- Opening Delimiter -

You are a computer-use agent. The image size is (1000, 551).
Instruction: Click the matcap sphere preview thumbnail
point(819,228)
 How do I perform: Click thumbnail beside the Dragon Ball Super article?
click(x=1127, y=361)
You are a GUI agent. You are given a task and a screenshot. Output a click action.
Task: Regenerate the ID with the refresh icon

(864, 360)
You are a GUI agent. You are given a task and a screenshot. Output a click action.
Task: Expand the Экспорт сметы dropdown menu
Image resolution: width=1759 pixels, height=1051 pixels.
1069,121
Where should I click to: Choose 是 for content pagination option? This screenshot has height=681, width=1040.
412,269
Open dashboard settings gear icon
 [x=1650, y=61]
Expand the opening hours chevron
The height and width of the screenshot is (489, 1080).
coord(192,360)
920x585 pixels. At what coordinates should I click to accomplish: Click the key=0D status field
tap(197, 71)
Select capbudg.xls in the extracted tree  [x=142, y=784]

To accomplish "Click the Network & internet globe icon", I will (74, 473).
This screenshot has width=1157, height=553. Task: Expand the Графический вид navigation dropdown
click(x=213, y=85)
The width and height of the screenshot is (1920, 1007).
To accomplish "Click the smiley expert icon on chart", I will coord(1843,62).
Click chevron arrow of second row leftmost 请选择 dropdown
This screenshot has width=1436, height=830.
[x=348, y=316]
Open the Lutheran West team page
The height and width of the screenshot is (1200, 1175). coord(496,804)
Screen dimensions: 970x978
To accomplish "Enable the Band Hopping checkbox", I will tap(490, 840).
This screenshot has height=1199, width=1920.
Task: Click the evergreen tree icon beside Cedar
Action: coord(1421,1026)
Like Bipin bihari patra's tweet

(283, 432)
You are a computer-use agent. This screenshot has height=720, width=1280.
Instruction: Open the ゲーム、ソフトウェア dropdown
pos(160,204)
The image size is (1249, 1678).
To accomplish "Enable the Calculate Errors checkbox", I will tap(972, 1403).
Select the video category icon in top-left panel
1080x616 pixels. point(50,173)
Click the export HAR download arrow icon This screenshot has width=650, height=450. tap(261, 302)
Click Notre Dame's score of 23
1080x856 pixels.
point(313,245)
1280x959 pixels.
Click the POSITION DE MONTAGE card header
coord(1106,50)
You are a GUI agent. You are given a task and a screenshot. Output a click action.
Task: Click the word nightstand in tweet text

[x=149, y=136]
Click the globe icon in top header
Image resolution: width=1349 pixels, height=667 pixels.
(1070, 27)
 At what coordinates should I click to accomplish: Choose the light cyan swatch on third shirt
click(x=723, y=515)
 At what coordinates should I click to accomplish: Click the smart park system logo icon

- Closing Delimiter -

• [Exercise goal]: Print each line of the data exactly as it was written.

• [Answer to this exercise]:
You are a computer-use agent. The image size is (1000, 551).
Instruction: Click the matcap sphere preview thumbnail
point(819,228)
 How do I perform: Click thumbnail beside the Dragon Ball Super article?
click(x=1127, y=361)
You are a GUI agent. You are given a task and a screenshot. Output a click action.
Task: Regenerate the ID with the refresh icon

(864, 360)
You are a GUI agent. You are given a task and a screenshot. Output a click action.
Task: Expand the Экспорт сметы dropdown menu
Image resolution: width=1759 pixels, height=1051 pixels.
1069,121
Where should I click to: Choose 是 for content pagination option? This screenshot has height=681, width=1040.
412,269
Open dashboard settings gear icon
 [x=1650, y=61]
Expand the opening hours chevron
The height and width of the screenshot is (489, 1080).
coord(192,360)
920x585 pixels. At what coordinates should I click to accomplish: Click the key=0D status field
tap(197, 71)
Select capbudg.xls in the extracted tree  [x=142, y=784]

To accomplish "Click the Network & internet globe icon", I will (74, 473).
This screenshot has width=1157, height=553. Task: Expand the Графический вид navigation dropdown
click(x=213, y=85)
The width and height of the screenshot is (1920, 1007).
To accomplish "Click the smiley expert icon on chart", I will coord(1843,62).
Click chevron arrow of second row leftmost 请选择 dropdown
This screenshot has width=1436, height=830.
[x=348, y=316]
Open the Lutheran West team page
The height and width of the screenshot is (1200, 1175). coord(496,804)
Screen dimensions: 970x978
To accomplish "Enable the Band Hopping checkbox", I will tap(490, 840).
This screenshot has height=1199, width=1920.
Task: Click the evergreen tree icon beside Cedar
Action: coord(1421,1026)
Like Bipin bihari patra's tweet

(283, 432)
You are a computer-use agent. This screenshot has height=720, width=1280.
Instruction: Open the ゲーム、ソフトウェア dropdown
pos(160,204)
The image size is (1249, 1678).
To accomplish "Enable the Calculate Errors checkbox", I will tap(972, 1403).
Select the video category icon in top-left panel
1080x616 pixels. point(50,173)
Click the export HAR download arrow icon This screenshot has width=650, height=450. tap(261, 302)
Click Notre Dame's score of 23
1080x856 pixels.
point(313,245)
1280x959 pixels.
Click the POSITION DE MONTAGE card header
coord(1106,50)
You are a GUI agent. You are given a task and a screenshot. Output a click action.
Task: Click the word nightstand in tweet text

[x=149, y=136]
Click the globe icon in top header
Image resolution: width=1349 pixels, height=667 pixels.
(1070, 27)
 At what coordinates should I click to accomplish: Choose the light cyan swatch on third shirt
click(x=723, y=515)
 At what coordinates should I click to accomplish: Click the smart park system logo icon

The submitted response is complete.